# What is required
Rewrite every one of these items, putting "Image size" wherever "Image resolution" appears and leaving everything else unchanged. Omit the pictures from your answer.

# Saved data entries

——

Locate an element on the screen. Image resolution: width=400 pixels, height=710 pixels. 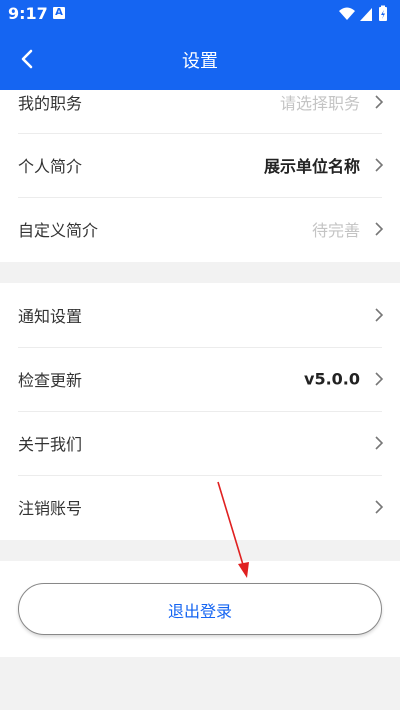
list-item-check-update: 检查更新 v5.0.0 is located at coordinates (200, 379).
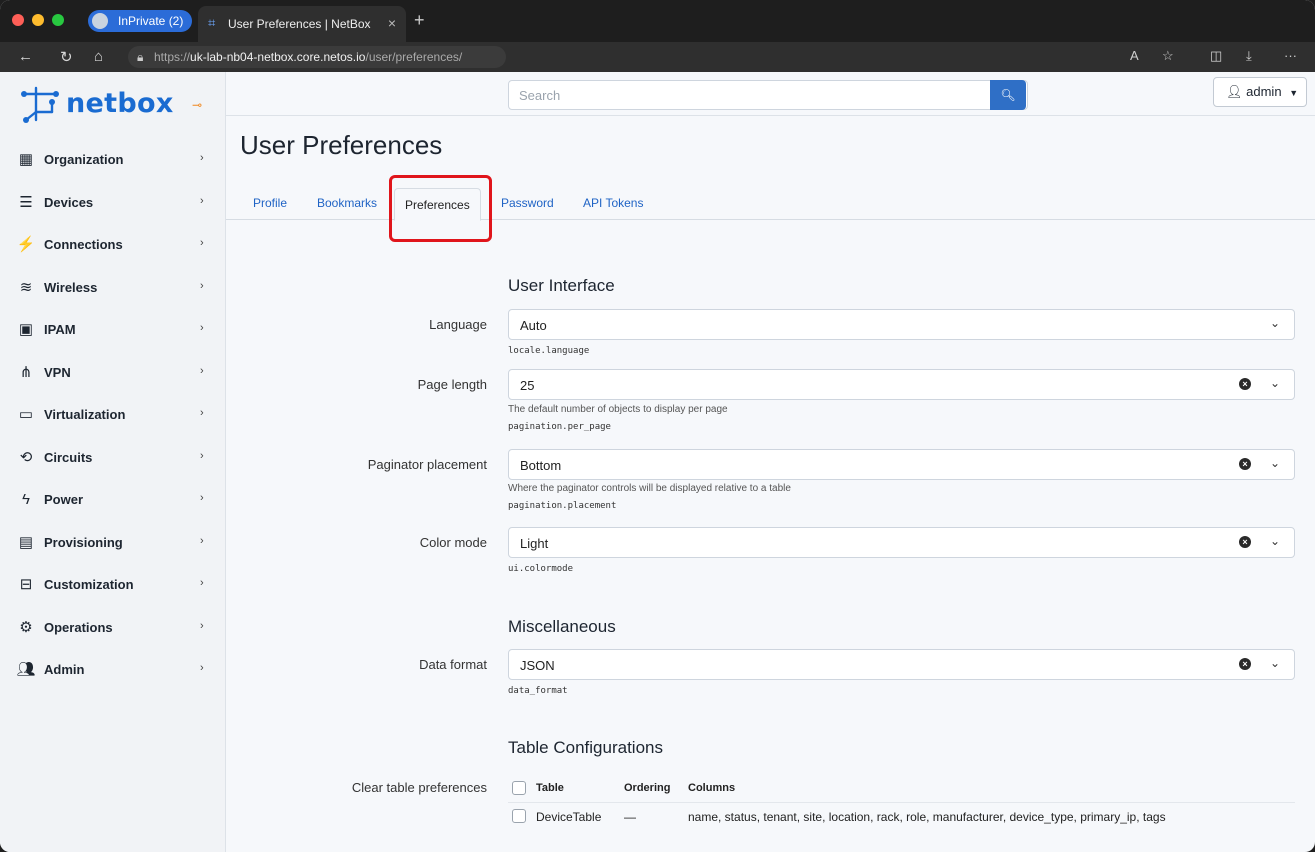 This screenshot has width=1315, height=852. I want to click on read-aloud-icon: A, so click(1134, 56).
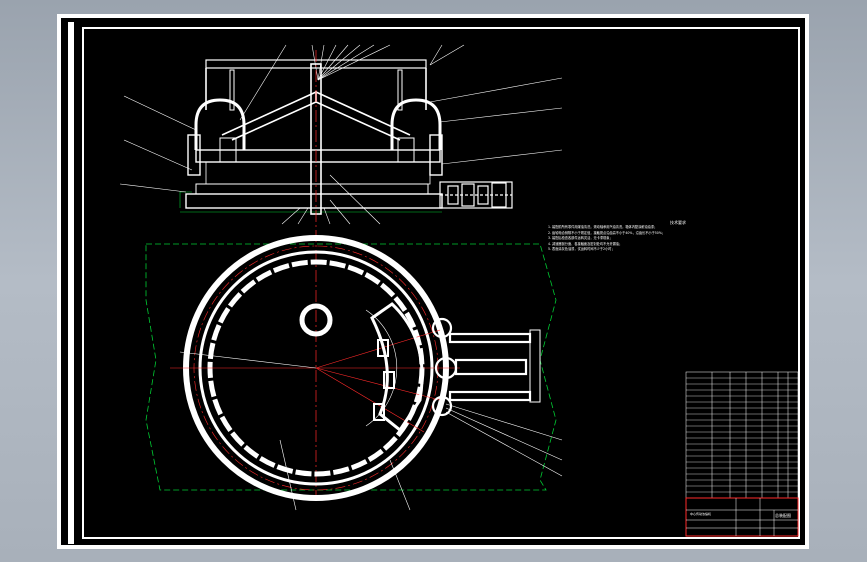  What do you see at coordinates (582, 250) in the screenshot?
I see `note-line: 5. 表面涂灰色油漆，试运转时间不少于2小时；` at bounding box center [582, 250].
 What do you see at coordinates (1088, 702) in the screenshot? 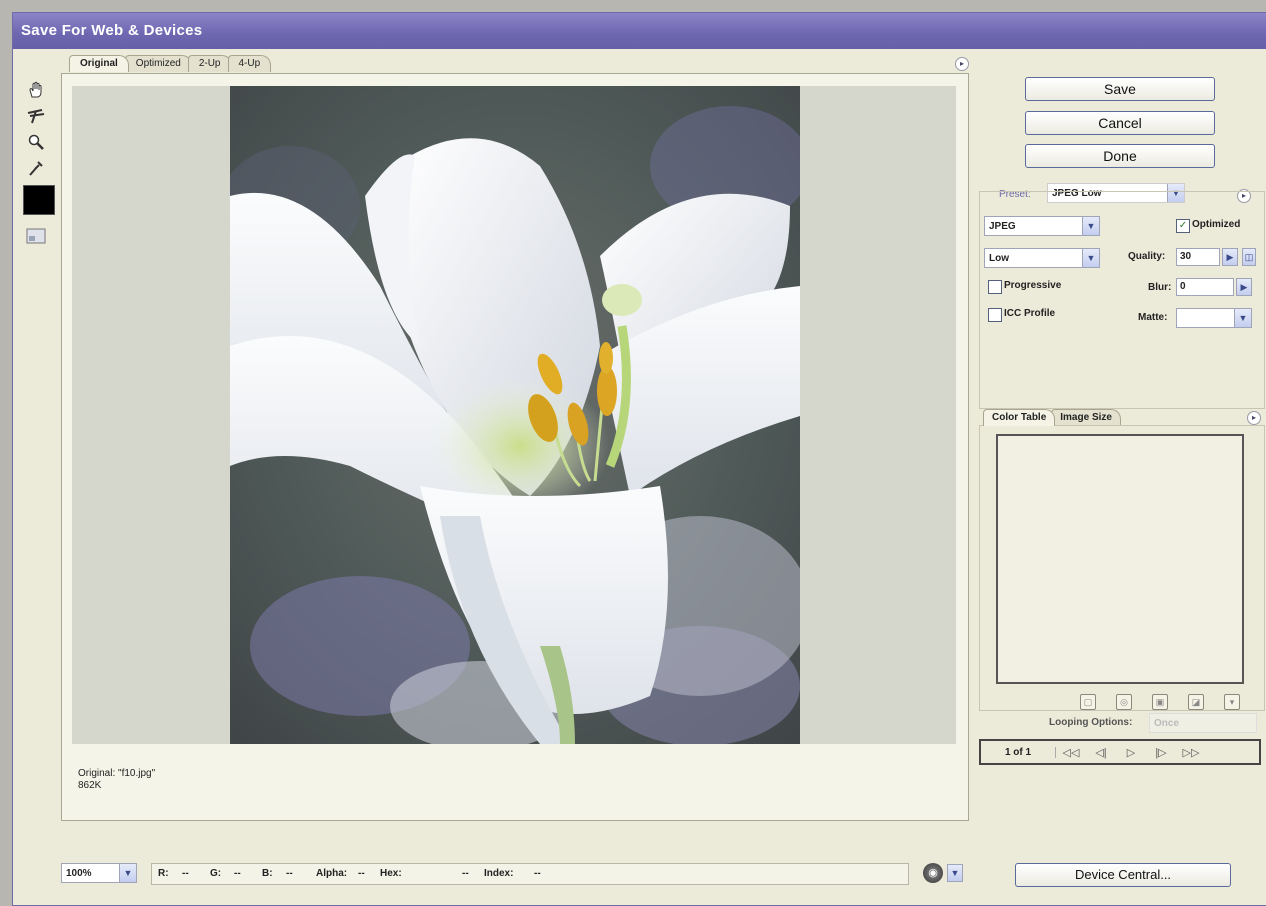
I see `map-color-icon: ▢` at bounding box center [1088, 702].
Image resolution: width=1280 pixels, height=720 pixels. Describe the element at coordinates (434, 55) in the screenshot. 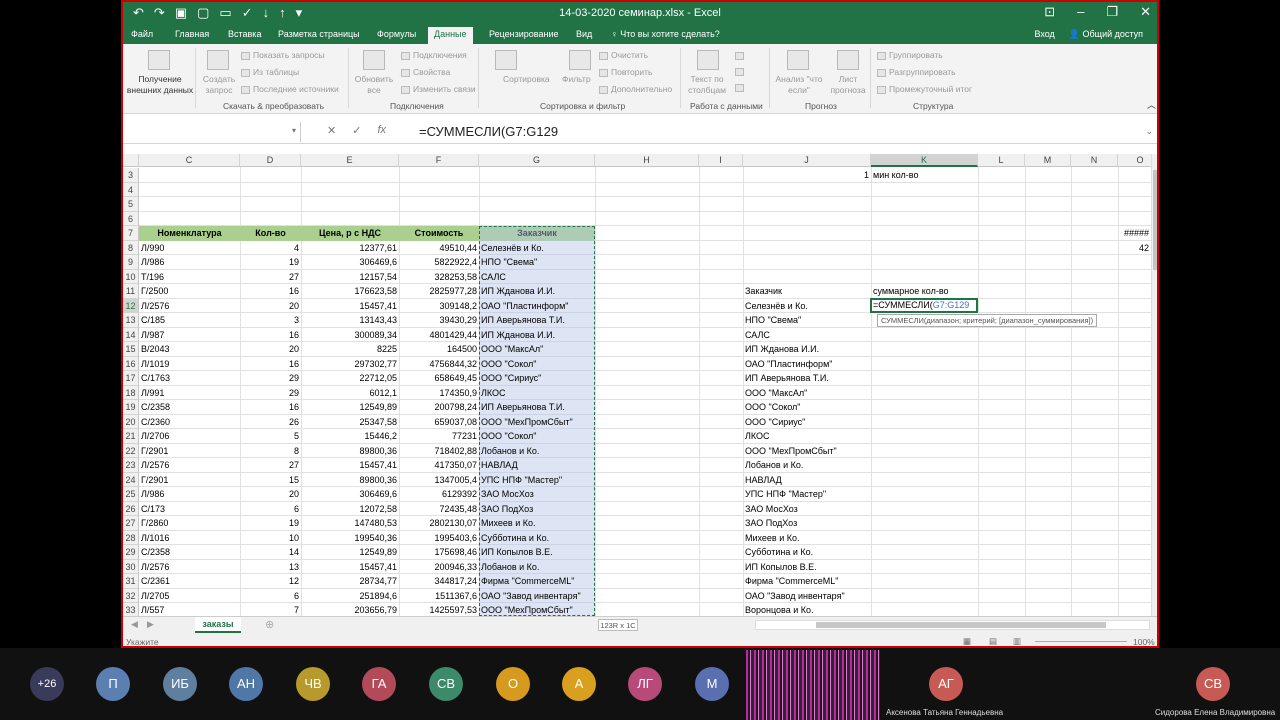

I see `connections-button: Подключения` at that location.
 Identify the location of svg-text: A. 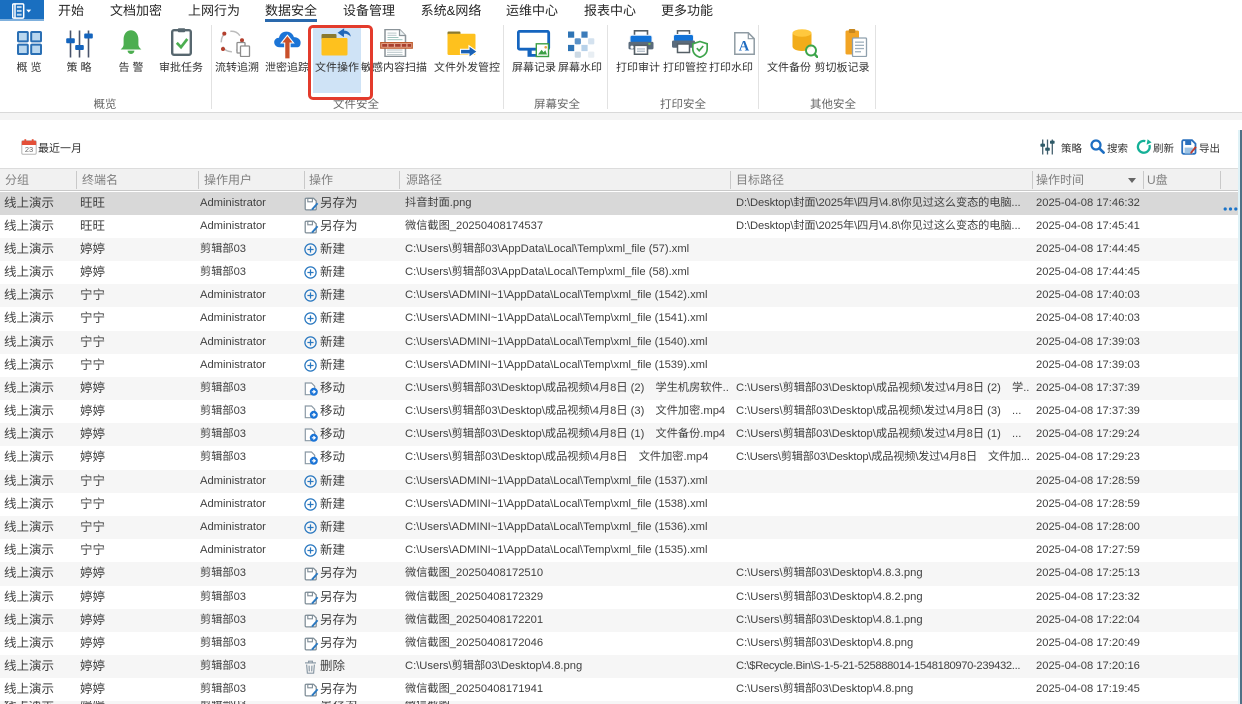
(744, 46).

——

# Response area
Locate an element on the screen. Image size: width=400 pixels, height=710 pixels. 
list-item-check-update: 检查更新 v5.0.0 is located at coordinates (200, 379).
 This screenshot has width=1315, height=852. I want to click on read-aloud-icon: A, so click(1134, 56).
  What do you see at coordinates (582, 250) in the screenshot?
I see `note-line: 5. 表面涂灰色油漆，试运转时间不少于2小时；` at bounding box center [582, 250].
 What do you see at coordinates (1088, 702) in the screenshot? 
I see `map-color-icon: ▢` at bounding box center [1088, 702].
Image size: width=1280 pixels, height=720 pixels. Describe the element at coordinates (434, 55) in the screenshot. 

I see `connections-button: Подключения` at that location.
 Identify the location of svg-text: A. 
(744, 46).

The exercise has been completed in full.